Think of an AI’s processing as a tall building with many floors (layers). The researchers “inject” a small nudge (a steering vector) on certain floors so the AI leans toward a concept (like “blood” or “apple”). Then they ask the AI: “Did you detect an injected thought? If so, what was it about?”

They tried several setups to separate prompt-based guessing from true self-checking:

  • First-person vs. third-person:
    • First-person: The AI is the one being nudged and is asked about itself.
    • Third-person: The AI watches a pretend conversation with another AI (the target) and is asked if that other AI had a thought injected. If detection were only about reading the prompt and noticing something odd, first- and third-person detection should be similar.
  • Priming:
    • Sometimes, instead of the AI replying “Ok,” the researchers prefilled its reply with the injected word itself (like “Blood.”). This makes the prompt obviously odd and tests whether detection is just about noticing weird wording.
  • Prompt-only vs. continuous injection:
    • Sometimes the nudge happened only while the instruction was shown (prompt-only), and other times it stayed on while the AI kept talking (continuous). If detection and identifying the concept are different, turning the nudge off after the prompt might leave detection unchanged but make correct identification harder.
  • “Peeking under the hood” (logit lens):
    • This is like checking the AI’s internal “gut feeling” before it speaks. Even if the AI says “no,” we can see if its internal scores leaned “yes,” suggesting it felt something but didn’t say so.

They tested two very large open-source AIs across 821 different concepts.

What did they find, and why is it important?

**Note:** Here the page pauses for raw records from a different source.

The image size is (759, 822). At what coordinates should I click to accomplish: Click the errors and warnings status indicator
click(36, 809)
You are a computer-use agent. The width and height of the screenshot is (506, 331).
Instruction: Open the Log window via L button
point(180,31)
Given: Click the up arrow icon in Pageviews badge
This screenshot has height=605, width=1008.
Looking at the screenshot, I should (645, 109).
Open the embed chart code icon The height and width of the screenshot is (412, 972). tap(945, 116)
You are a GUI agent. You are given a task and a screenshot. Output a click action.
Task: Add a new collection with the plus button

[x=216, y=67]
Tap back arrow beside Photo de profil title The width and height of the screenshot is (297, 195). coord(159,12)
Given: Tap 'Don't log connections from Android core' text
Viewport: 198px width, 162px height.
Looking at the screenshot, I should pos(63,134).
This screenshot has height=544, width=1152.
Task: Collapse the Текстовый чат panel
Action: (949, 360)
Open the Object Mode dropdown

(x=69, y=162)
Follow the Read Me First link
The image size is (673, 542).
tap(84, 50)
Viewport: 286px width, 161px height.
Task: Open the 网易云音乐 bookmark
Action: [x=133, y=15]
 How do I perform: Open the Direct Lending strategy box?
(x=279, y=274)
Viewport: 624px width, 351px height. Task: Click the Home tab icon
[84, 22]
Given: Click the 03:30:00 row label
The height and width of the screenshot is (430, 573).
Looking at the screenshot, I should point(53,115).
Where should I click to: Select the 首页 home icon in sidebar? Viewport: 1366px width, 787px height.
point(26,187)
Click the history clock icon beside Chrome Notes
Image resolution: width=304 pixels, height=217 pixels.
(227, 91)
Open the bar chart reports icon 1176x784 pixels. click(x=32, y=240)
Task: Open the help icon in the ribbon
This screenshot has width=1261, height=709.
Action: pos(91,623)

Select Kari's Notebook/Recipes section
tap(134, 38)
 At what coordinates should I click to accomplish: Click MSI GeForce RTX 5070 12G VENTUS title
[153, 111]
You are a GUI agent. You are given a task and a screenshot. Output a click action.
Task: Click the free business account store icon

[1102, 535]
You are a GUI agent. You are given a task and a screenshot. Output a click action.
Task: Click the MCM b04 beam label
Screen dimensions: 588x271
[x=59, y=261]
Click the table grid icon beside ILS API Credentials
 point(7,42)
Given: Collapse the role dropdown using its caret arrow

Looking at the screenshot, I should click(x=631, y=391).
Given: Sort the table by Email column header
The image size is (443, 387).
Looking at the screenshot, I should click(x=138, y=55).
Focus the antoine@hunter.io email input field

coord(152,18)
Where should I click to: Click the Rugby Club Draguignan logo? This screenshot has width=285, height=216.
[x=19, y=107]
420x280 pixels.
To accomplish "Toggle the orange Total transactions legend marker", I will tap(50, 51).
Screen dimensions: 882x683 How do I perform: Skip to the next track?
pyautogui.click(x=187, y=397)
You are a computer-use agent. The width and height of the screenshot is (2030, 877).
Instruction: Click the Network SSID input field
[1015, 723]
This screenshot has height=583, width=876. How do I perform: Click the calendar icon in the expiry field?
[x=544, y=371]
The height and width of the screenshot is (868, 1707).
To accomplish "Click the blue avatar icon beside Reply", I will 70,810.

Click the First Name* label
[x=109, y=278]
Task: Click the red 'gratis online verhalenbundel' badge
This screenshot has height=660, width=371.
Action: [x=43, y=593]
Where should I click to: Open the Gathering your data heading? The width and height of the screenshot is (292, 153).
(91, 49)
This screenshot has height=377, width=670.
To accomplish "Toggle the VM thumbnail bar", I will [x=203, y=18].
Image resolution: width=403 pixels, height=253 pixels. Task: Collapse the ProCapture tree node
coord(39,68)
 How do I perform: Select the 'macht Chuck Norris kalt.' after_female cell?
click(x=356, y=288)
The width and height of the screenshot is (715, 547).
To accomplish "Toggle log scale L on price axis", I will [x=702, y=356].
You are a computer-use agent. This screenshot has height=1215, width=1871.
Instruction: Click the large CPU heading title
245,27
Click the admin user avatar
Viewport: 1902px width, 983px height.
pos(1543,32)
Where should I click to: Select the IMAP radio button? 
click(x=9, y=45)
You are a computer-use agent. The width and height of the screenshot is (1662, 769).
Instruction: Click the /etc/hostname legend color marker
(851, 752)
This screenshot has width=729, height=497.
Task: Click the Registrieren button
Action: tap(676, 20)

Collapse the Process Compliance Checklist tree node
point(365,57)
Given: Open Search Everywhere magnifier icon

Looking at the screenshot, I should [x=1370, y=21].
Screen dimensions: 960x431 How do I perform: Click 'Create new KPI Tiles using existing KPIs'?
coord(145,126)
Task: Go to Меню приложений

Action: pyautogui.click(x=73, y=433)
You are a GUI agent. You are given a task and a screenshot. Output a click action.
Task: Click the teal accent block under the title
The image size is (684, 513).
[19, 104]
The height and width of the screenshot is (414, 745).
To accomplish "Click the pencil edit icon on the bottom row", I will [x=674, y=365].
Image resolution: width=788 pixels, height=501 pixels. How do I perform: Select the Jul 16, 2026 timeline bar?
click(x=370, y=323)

Here are the key results, with a short note on why each matters:

  • Both prompt-based guessing and direct self-access are real, separate mechanisms.
    • Why it matters: AIs don’t just read the room; they also sometimes feel an internal signal that something unusual happened.
  • First-person detection is consistently stronger than third-person detection.
    • Why it matters: This “first-person advantage” shows that detection isn’t only about noticing odd prompts. It points to genuine internal monitoring.
  • The direct-access signal shows up early in the AI’s processing.
    • Why it matters: The “I sense something changed” signal appears in earlier layers, suggesting a fast, internal alarm rather than a late, language-only guess.
  • AIs often detect that “something happened” but can’t say what; they frequently guess common, concrete words like “apple” or “dog.”
    • Why it matters: The detection seems content-agnostic. The model senses an internal blip, then confabulates (makes up) a likely word. This mirrors research on human introspection, where people notice something off but don’t know exactly what changed.
  • Priming (showing the concept word in the prompt) boosts identification more than detection.
    • Why it matters: This supports the idea of two stages—first a broad “something happened” detection, then a separate, more language-based guessing stage. Making the word visible helps the second stage more than the first.
  • Detection stays high even when the nudge stops before generation, but correct naming drops.
    • Why it matters: The internal alarm doesn’t need the nudge to continue, but naming the exact concept does—again supporting “detect first, guess later.”
  • Correct identifications appear later in the AI’s response than wrong guesses.
    • Why it matters: Wrong guesses (like “apple”) pop out quickly as defaults; correct answers take longer, like the model reasoning its way there.
  • Internal scores often say “yes” even when the model answers “no.”
    • Why it matters: The AI sometimes seems to suppress the detection in its final words. The internal state can be more aware than the spoken reply suggests.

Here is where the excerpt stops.